In the past two years, Reach has paid nearly £120m into its legacy schemes. During this period, the cash generated from operating activities was only £104m. Last year’s dividend will cost £23m — more than its operating cash flow for 2022.
Because of this pressure on its cash, I can’t see Reach’s dividend being sustained at current levels.
As for Paypoint, the company isn’t growing. It recently bought Appreciate Group — a Christmas savings club and gift card business — for £83m. Last year, Appreciate made an operating profit of £6m on sales of £386m. I don’t think this acquisition is going to radically transform the fortunes of the enlarged group.
Therefore, as attractive as the yields might be for these two stocks, I won’t invest in either. The returns on offer are generous, partly because of the decline in their share prices. But I see little in the short term that’s going to reverse the downward trend.

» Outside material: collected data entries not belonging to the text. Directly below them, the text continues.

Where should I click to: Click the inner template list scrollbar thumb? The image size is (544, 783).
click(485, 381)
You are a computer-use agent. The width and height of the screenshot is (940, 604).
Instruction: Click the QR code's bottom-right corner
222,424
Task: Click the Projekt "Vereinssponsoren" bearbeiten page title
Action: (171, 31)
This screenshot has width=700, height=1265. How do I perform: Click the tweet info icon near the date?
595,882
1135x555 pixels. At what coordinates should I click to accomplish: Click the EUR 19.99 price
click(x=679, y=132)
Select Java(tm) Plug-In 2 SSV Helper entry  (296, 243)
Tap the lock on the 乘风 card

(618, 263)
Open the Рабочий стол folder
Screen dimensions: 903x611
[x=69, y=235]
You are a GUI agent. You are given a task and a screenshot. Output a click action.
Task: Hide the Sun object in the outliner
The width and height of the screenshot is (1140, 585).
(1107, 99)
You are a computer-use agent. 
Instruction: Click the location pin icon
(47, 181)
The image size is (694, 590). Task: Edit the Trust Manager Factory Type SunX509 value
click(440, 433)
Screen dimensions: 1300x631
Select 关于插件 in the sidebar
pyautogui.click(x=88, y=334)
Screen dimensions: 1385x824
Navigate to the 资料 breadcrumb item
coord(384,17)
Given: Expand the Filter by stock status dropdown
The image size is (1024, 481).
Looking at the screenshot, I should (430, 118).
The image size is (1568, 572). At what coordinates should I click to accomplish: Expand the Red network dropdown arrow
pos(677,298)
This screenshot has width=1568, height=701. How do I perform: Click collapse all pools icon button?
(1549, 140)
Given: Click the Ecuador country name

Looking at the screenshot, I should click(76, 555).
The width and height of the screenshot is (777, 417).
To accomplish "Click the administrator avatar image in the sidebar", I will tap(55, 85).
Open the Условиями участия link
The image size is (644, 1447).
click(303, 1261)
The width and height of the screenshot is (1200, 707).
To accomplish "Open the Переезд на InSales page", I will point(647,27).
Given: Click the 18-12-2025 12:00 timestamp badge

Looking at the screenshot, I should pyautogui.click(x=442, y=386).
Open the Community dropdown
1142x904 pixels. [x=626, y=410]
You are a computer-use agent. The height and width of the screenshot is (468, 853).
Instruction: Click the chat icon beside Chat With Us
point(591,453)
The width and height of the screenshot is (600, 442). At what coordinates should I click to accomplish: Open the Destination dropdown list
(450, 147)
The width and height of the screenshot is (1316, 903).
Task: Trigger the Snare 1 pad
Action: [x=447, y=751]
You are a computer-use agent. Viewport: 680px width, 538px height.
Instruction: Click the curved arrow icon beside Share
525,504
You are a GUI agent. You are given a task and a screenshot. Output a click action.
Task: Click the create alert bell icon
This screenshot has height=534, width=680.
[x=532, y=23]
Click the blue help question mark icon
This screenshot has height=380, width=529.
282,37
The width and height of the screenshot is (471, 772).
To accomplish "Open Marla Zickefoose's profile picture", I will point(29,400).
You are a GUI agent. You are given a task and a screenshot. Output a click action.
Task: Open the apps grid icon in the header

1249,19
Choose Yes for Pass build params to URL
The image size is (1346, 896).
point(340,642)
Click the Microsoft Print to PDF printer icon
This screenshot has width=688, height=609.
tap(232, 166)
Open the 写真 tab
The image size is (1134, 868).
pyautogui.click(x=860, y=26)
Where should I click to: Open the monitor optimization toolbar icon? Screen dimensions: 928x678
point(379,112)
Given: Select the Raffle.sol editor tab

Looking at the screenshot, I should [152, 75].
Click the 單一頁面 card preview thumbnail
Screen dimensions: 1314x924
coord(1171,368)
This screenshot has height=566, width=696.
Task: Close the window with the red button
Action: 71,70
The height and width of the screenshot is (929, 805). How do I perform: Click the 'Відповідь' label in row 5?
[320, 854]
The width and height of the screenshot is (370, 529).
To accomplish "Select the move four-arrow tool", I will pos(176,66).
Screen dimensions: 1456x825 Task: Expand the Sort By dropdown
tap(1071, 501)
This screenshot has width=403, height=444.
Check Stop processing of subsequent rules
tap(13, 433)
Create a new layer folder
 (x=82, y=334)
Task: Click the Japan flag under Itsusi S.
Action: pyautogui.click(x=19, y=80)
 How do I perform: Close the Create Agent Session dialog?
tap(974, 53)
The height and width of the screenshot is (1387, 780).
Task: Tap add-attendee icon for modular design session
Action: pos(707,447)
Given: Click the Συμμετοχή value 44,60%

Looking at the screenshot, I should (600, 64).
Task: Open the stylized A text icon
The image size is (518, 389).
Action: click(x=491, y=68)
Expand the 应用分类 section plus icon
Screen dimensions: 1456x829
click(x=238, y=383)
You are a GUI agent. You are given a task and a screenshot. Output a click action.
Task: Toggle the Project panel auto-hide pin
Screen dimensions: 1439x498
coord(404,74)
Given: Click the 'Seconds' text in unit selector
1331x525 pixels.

Please note that tax treatment depends on the individual circumstances of each client and may be subject to change in future. The content in this article is provided for information purposes only. It is not intended to be, neither does it constitute, any form of tax advice. Readers are responsible for carrying out their own due diligence and for obtaining professional advice before making any investment decisions.